I thought about how Tapio might respond in this situation—I knew he felt that communism as practiced by the Russians was a loathsome corruption of a fundamentally considerate ideology—but I lacked the words to do him justice. So we talked of various other things, and I learned a little about Voltairine de Cleyre, whom Illya revered, and the great Emma Goldman, who was also a Jew, and Mikhail Bakunin, who apparently did not like Jews at all.
When I could stand it no more, I admitted that I was famished and that if I drank one more glass, I might very well die. Illya whistled again and after a few minutes a bowl of some vile Russian stew, with a few chunks of rough brown bread, was passed along to us. While I pushed the inedible beets around and ate every scrap of cabbage, he turned away decorously and was silent.
During this interlude a young woman entered the bar.
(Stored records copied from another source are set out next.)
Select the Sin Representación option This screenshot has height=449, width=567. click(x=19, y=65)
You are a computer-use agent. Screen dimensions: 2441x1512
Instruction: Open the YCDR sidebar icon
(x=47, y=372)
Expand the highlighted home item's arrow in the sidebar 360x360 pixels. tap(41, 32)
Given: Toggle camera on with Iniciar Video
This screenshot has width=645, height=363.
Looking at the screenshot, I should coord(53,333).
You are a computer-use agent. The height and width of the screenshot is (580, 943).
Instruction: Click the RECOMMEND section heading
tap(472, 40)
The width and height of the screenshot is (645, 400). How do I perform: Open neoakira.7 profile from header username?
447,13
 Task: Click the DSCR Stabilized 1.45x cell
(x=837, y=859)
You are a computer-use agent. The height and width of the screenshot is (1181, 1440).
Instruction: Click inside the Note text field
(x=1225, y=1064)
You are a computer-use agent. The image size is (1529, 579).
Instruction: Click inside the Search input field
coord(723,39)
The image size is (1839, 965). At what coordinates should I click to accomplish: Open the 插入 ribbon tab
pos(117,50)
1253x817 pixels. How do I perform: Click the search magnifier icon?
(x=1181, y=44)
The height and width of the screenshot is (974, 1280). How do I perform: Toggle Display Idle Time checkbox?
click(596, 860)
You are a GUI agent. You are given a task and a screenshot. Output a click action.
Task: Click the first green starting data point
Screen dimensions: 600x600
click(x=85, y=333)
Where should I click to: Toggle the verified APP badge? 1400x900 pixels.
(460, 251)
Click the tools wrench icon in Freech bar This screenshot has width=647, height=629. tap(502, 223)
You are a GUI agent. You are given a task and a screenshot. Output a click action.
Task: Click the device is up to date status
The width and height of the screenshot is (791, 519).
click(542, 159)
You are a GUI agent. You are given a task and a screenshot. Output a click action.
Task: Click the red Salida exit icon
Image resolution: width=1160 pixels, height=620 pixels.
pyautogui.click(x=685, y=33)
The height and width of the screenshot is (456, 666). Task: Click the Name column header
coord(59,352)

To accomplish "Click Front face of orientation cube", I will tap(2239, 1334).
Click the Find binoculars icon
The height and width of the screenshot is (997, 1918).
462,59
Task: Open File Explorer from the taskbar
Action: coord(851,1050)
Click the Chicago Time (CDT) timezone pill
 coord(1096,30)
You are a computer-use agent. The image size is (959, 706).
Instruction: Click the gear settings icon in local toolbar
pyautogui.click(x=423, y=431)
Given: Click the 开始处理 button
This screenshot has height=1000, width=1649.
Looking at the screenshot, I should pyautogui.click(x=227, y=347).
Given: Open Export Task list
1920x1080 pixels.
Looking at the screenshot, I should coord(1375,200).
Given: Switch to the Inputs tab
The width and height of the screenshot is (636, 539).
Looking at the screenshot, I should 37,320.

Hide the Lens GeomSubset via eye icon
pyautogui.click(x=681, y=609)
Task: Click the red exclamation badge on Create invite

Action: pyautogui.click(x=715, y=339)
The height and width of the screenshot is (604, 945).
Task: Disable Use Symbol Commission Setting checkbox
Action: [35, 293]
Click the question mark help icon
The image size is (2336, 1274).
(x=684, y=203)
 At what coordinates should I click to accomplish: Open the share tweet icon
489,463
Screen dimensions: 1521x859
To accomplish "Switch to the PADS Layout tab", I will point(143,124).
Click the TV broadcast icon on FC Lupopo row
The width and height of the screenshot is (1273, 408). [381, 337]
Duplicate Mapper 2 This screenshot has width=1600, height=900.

The jarring incongruity of her presence seemed not to surprise the miners, though they leered at her. She was wan, with lank brown hair. Her skin was blotchy, but her eyes seemed kind and alive. In response to what must have been an untoward proposition, she let forth a tirade in Russian, long and clearly venomous.
“She is no miner,” I said to Illya, through my food.
“No. She tells them that she is only here for a bottle, that she has a paying customer already, and that the men are encouraged to find someone else or pleasure one another tonight.”
And then the woman approached us, bottle in hand. As I made to wipe the grease from my chin, she leaned down conspiratorially and exchanged a few Russian words with Illya. Their discussion, I perceived, had something to do with me.
After a minute or two, Illya nodded in my direction and said, “Sven.”
She inclined her head to me, looking perhaps a touch embarrassed, and said “Svetlana.” Then she turned and left, and I resumed my meal.
I felt somewhat better after eating, and sat back in the chair.
“Tell me you are not billeted at the lodging house,” he said.
“I am billeted at the lodging house. Where else?”
“I know of a place. You must let me make other arrangements.”
“We will be fine,” I said.
He studied my face for what felt like a long time. I was unaccustomed to such open inquiry.
“You look wretched,” he said. “What troubles you?”
I thought this strange coming from a man who appeared so sad himself. I searched, inclined to lie reflexively, but when I opened my mouth, the truth came out. “I recently lost my partner.”
“Your business partner?”
“No. My dog. But not just a dog.”
“Of course,” he said instantly. “Some dogs are not just dogs.”
To my astonishment he clapped his hand over mine and held it there. His face was red and contorted and tears spilled into his beard. I admire those who wear their emotions openly, for I have always concealed mine, and the years of scar tissue and isolation have only served to bury them deeper.
“You know this pain,” I said.
“Oh yes. My beloved Czolgosz. Faithful through all weathers. Except very bad weather. Or any kind of precipitation at all. A light mist and he would become traitorous and seek shelter with whomever. But my shadow. A better, kinder shadow.”
We sat that way for some time, in companionable commiseration. At last I began to feel that the centrifugal forced caused by the room’s rotation was pressing me toward the floor. I stood up, lurched, and shot a hand out to catch myself on a low beam.
Illya rose, steady as a pillar. He picked up Skuld in her bundle with great care, but did not move to hand her over. “Please allow me to accompany you,” he said, careful not to patronize. “You might take a wrong turning.”
“Yes, all right,” I said, and thanked him. I strode toward the door and collapsed at the threshold, insensible.
Illya later told me I was lucky to have fallen sideways and a little backward rather than face-first into the reeking mire outside. That was where the men stood to vacate their water and occasionally the contents of their stomach. I might well have drowned in acrid urea, he said, though due to the nature of the Pyramiden diet, I was just as likely to have choked on a kidney stone.